§ Exercise prompt: Search each line of the data for the word "will"; copy every line where it is found.

=== Begin Enclosure ===

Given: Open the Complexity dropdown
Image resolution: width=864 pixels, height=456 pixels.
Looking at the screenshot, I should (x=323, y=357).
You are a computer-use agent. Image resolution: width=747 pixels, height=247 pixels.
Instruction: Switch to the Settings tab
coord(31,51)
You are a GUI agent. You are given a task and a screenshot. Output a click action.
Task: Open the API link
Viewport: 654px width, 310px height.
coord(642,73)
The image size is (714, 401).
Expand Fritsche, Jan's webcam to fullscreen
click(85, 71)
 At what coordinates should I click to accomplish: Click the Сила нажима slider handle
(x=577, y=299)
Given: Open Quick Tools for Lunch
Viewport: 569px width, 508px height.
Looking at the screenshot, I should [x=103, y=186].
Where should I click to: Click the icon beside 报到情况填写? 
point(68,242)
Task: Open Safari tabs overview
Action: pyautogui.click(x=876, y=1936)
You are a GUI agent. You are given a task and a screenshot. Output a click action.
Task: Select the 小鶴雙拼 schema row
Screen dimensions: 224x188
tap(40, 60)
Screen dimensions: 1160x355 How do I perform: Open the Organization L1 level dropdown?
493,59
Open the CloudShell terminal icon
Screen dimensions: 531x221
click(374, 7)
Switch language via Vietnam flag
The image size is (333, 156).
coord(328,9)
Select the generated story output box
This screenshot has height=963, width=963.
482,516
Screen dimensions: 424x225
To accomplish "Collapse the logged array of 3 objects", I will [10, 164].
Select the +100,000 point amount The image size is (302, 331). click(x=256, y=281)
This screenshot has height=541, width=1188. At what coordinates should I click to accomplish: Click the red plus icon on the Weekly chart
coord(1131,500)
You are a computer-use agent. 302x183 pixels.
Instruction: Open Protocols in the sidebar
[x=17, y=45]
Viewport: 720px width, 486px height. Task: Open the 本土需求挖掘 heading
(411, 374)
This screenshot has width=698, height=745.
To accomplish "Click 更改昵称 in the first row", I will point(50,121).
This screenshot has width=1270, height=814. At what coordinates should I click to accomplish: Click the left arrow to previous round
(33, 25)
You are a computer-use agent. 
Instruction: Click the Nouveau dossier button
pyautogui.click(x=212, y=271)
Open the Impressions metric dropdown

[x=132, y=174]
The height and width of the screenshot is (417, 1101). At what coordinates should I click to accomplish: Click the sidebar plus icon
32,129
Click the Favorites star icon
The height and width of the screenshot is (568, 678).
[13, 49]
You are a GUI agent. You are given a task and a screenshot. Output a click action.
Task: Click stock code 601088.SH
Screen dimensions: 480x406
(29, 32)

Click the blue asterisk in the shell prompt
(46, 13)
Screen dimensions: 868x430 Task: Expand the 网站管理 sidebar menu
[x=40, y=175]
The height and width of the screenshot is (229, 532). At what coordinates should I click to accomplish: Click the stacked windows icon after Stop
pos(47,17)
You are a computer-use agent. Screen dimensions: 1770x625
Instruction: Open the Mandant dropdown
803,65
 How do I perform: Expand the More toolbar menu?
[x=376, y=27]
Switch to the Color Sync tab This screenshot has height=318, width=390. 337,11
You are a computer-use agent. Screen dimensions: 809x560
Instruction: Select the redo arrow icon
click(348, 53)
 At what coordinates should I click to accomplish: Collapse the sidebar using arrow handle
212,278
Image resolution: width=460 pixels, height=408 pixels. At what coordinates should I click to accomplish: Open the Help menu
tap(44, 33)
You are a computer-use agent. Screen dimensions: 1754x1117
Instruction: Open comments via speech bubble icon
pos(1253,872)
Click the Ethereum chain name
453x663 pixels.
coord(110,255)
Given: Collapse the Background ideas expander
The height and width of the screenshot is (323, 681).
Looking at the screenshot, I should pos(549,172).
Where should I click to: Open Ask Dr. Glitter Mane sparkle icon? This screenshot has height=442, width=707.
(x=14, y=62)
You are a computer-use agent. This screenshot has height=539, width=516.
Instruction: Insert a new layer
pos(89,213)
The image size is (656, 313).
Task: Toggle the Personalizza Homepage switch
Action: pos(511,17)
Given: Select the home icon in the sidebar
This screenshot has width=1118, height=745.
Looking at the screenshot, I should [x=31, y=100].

=== End Enclosure ===

§ Exercise result:
To accomplish "Collapse the logged array of 3 objects", I will [10, 164].
To accomplish "Click 更改昵称 in the first row", I will point(50,121).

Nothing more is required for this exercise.